#### WHAT YOU HAVE TO DO:
Render the entries starting at the line that contains "Task: Select Display Settings in the tree" and ending at the line that contains "The width and height of the screenshot is (1005, 852)." as a Markdown table with the columns Row and Line, numbering each row and skipping blank lines. Leave the pictures out of the table.

[Entries drawn from a collection]
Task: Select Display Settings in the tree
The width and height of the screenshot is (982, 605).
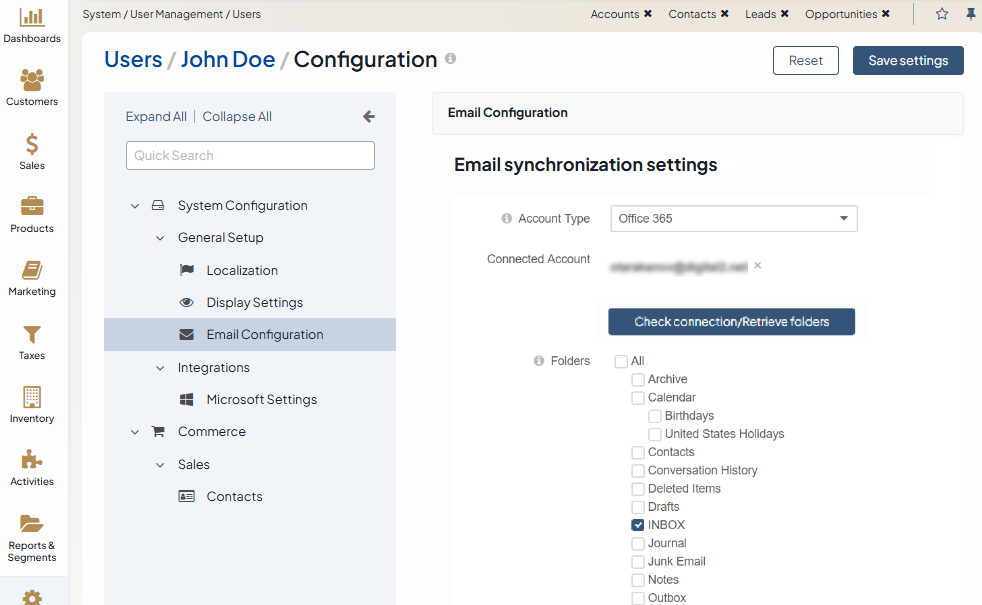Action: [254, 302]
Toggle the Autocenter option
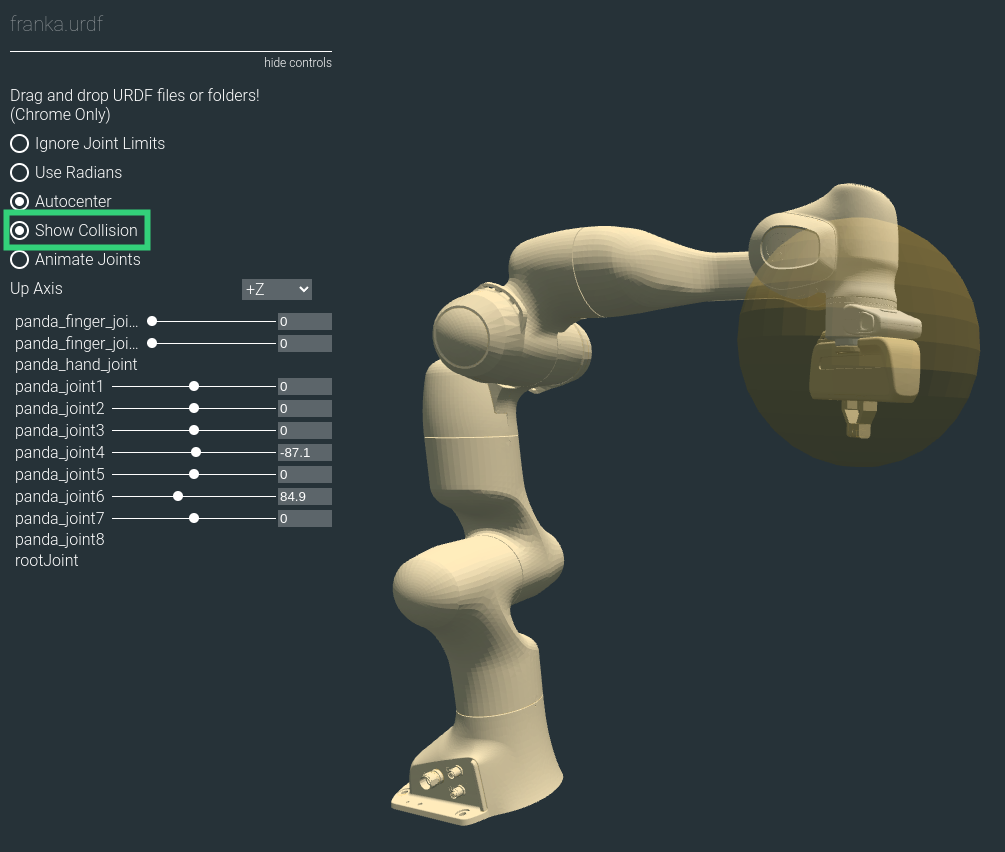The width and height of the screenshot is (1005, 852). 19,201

...

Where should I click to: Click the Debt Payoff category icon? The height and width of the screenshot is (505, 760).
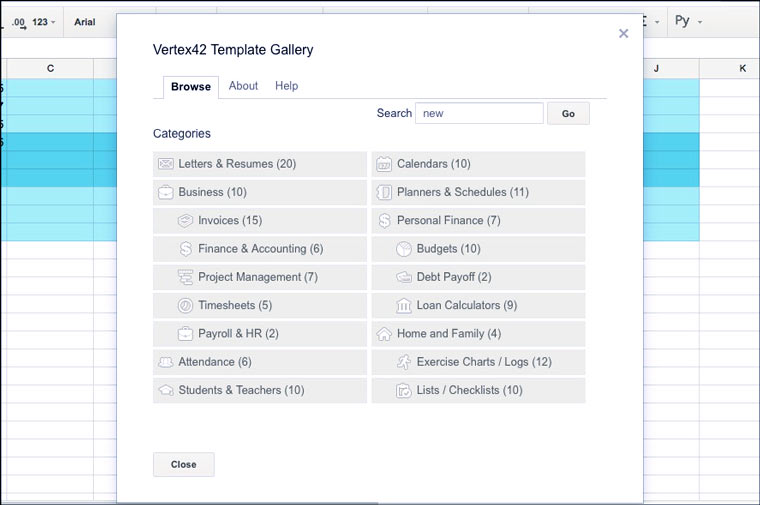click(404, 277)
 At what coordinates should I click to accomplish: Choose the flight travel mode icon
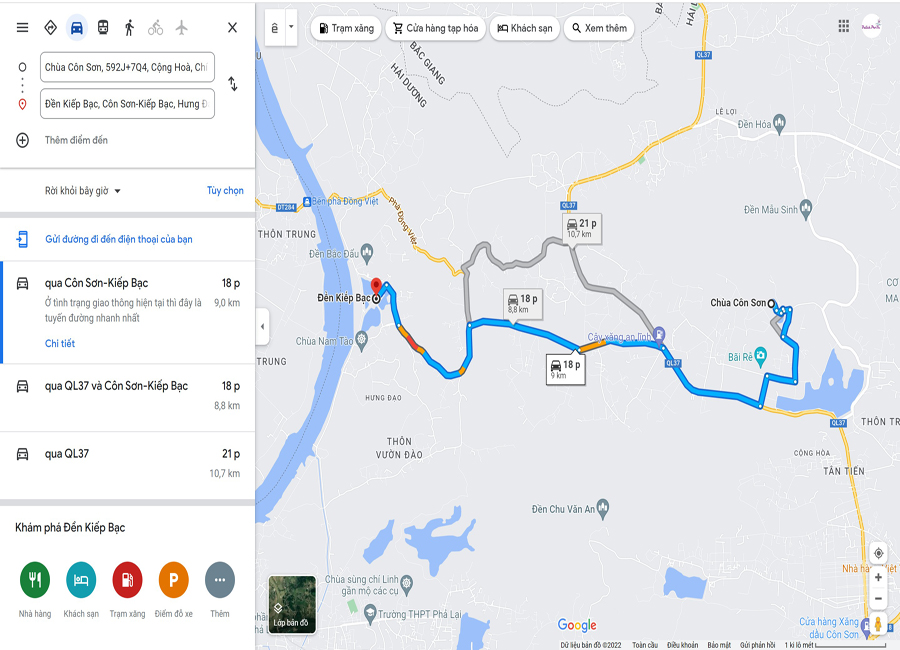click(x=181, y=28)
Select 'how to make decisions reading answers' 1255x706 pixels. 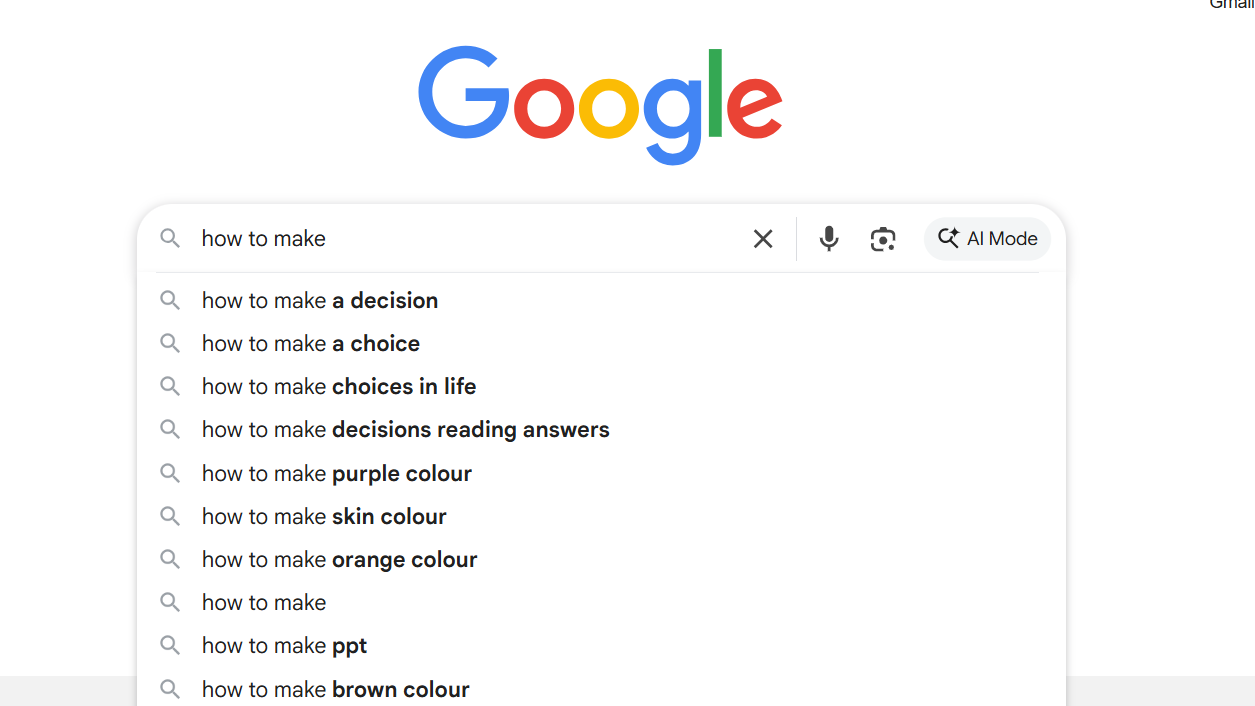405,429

#### RIGHT ANSWER:
| Row | Line |
|---|---|
| 1 | Task: Select Display Settings in the tree |
| 2 | The width and height of the screenshot is (982, 605). |
| 3 | Action: [254, 302] |
| 4 | Toggle the Autocenter option |
| 5 | The width and height of the screenshot is (1005, 852). 19,201 |